Spreadsheets recovered from the conspirators' computers recorded the
names and whereabouts of targets as well as details about their
children and security arrangements.
Potential victims were painstakingly researched, a process in which
Gavin Medd-Hall, a middle-aged former computer technician from
Croydon, often took the lead. The hounding of these targets was also
carefully logged – in public usually through "action reports" that
appeared on extremist websites. In private, using an e-mail encryption
programme that they thought had bought them secrecy, Avery and his
core group compiled detailed three-monthly reports of their legal
protests and illegal blackmail campaign.
The former were carefully labelled SHAC, a well-known brand in the
animal rights movement that was adopted by activists around the world.
The latter always took the badge of the "animal rights militia" or
Animal Liberation Front (ALF).
Although the SHAC inner circle always denied any connection to the
latter, an anonymous newsletter entitled "Animal Abusers Index" found
at the Averys' address painted a different picture. "HLS will not
close by us saying aren't the ALF wonderful when they are no different
from every single one of you," it read. "You are the ALF." This,
prosecutors believe, pointed to the truth: the ALF has no formal
membership card, but key figures in the SHAC leadership were at the
heart of its activities.
The balaclavas, spray paint and burnt-out remains of a mobile phone
discovered during police raids suggested the same thing.
The Averys, veterans of this world, groomed idealistic young activists
such as Daniel Wadham and Gerrah Selby to be its next generation. This
group didn't normally write the poison-pen letters and send the hoax
bombs themselves – there were others willing to do that – but they
researched, fundraised and publicised.
They sensed victory as HLS's share price collapsed and the company
left the London Stock Exchange for New York. Even now, although the
company's finances are sounder than they once were, HLS banks through
the Department for Business, Enterprise and Regulatory Reform because
its custom is not welcome elsewhere.
By 2005, however, there was a growing mood that the animal rights
movement – legal and otherwise – had been getting its own way for too
long.
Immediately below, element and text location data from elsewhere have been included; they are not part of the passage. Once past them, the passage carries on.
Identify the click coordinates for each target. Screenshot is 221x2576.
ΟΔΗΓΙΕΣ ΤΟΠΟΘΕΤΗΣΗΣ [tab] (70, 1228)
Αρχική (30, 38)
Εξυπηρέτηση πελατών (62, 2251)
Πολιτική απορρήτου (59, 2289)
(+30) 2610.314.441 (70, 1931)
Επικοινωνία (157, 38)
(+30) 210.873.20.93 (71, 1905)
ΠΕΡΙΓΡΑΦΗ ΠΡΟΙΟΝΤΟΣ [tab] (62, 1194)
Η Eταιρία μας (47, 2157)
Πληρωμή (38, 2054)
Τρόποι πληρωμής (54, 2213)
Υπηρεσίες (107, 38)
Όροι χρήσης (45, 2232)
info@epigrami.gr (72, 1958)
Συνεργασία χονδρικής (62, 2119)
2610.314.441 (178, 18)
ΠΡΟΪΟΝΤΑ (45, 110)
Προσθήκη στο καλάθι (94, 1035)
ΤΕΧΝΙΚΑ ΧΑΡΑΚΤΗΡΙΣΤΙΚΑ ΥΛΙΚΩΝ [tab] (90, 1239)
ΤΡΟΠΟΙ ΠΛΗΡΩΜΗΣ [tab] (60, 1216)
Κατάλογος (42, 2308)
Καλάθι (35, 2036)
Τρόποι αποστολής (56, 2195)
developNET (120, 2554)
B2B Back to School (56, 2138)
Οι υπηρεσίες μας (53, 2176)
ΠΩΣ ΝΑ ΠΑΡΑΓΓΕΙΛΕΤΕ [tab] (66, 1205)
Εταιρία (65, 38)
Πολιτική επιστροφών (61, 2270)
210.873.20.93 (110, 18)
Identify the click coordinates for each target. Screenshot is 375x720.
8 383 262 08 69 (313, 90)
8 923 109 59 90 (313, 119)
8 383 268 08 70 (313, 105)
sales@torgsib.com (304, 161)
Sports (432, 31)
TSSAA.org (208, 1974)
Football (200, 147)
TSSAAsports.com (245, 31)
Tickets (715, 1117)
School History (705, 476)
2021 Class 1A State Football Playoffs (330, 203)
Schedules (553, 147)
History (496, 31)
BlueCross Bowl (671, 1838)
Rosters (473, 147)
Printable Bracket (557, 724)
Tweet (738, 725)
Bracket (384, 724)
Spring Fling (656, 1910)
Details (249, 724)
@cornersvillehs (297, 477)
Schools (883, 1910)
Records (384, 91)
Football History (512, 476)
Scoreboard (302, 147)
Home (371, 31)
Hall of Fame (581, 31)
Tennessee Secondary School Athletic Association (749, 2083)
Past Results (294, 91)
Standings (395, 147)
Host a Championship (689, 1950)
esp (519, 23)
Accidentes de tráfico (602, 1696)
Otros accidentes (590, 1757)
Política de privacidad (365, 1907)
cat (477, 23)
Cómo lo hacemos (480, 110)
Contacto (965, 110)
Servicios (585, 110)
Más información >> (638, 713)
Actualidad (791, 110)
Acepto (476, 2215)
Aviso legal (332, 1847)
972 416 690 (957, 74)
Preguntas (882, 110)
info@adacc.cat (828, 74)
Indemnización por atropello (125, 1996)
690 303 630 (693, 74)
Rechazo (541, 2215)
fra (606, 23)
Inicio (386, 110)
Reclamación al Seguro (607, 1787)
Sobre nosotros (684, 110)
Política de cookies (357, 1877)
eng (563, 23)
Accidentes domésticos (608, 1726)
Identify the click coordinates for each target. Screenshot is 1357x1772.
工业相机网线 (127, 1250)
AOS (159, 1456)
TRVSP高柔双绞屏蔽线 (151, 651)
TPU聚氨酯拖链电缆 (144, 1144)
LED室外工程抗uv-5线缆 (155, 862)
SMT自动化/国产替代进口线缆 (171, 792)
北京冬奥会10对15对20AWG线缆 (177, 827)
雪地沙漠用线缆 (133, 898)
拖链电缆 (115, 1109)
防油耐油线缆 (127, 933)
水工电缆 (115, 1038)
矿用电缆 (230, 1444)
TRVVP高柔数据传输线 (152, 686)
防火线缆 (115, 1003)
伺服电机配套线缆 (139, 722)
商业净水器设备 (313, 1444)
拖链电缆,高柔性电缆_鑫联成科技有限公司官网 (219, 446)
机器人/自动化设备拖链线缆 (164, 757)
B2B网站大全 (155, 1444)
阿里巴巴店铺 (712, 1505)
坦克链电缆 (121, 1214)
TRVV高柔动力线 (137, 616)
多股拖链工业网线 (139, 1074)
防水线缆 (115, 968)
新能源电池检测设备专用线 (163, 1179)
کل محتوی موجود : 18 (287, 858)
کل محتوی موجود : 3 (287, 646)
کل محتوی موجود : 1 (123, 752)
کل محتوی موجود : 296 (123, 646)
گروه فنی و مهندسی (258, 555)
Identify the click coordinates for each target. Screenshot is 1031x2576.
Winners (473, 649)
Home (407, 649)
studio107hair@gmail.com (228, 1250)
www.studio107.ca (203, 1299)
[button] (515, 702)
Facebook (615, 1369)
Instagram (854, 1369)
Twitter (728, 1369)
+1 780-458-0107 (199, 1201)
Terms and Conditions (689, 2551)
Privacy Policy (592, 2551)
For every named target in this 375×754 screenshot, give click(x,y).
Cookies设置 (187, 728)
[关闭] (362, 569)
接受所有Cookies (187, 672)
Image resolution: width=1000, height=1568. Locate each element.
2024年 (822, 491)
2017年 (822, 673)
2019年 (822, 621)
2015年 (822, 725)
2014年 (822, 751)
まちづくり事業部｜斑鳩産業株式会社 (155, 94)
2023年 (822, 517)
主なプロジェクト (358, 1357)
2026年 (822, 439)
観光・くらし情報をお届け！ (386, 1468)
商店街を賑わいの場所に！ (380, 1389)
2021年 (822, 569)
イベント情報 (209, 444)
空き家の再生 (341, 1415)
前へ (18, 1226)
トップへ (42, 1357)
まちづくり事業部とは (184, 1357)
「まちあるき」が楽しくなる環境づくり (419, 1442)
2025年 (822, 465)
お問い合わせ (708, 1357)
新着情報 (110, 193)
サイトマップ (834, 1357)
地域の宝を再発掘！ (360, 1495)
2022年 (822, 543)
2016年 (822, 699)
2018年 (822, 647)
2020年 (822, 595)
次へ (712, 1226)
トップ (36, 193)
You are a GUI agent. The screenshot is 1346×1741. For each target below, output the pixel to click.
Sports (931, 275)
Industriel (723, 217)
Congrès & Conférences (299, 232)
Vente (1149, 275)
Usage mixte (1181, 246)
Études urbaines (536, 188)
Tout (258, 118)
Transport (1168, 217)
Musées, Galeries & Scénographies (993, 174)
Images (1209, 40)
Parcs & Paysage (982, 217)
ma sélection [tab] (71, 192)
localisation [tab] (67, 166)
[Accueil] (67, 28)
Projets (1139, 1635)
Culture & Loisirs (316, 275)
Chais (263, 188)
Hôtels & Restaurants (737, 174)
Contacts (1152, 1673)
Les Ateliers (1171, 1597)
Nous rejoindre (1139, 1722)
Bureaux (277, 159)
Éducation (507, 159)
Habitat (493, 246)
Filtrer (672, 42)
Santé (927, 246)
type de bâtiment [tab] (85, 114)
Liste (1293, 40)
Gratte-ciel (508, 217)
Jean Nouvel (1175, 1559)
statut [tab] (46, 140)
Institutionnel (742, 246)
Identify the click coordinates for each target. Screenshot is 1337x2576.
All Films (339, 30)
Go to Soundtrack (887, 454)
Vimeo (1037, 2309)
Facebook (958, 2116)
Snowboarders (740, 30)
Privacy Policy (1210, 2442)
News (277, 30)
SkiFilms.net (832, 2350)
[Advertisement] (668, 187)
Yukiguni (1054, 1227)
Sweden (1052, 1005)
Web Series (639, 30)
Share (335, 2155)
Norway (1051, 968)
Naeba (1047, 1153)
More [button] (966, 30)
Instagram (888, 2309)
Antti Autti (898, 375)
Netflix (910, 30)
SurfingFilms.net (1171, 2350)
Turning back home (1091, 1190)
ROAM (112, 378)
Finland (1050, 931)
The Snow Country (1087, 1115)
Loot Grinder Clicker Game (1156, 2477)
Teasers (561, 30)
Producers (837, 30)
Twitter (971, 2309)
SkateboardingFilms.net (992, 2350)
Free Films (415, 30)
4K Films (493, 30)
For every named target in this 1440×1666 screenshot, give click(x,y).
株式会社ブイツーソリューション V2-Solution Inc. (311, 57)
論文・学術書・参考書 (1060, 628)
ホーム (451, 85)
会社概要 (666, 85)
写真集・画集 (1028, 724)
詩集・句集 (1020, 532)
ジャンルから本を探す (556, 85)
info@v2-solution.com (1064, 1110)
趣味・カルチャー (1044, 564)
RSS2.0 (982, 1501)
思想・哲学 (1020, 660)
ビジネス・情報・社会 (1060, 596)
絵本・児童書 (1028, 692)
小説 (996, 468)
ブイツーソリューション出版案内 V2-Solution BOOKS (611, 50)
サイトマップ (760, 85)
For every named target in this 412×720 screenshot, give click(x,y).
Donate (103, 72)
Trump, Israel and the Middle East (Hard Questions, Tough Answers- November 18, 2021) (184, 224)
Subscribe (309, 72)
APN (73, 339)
The University of Cambridge had pulled out of building a
research facility, and construction at Oxford's laboratory was on hold
after the contractor withdrew.
The British police began an operation which involved five forces and
the National Extremism Tactical Co-ordination Unit, the City of London
Economic Crime Unit and the Serious Organised Crime Agency.
In June 2006 Gregg Avery told an interviewer that SHAC had not done
anything illegal since 2000, when he and his wife were given 12-month
jail terms for publicising HLS employees' addresses on the internet.
The hounding of HLS contractors since was the work of other
unconnected groups, such as the ALF, he said.
"Our phones are tapped, our cars have tracking devices on them, our
e-mails are read.
Believe me, if we were involved in anything illegal
the police would be the first to know," Avery said. A year later, as
700 police officers swooped on addresses across Britain, Belgium and
the Netherlands, he would be proved right.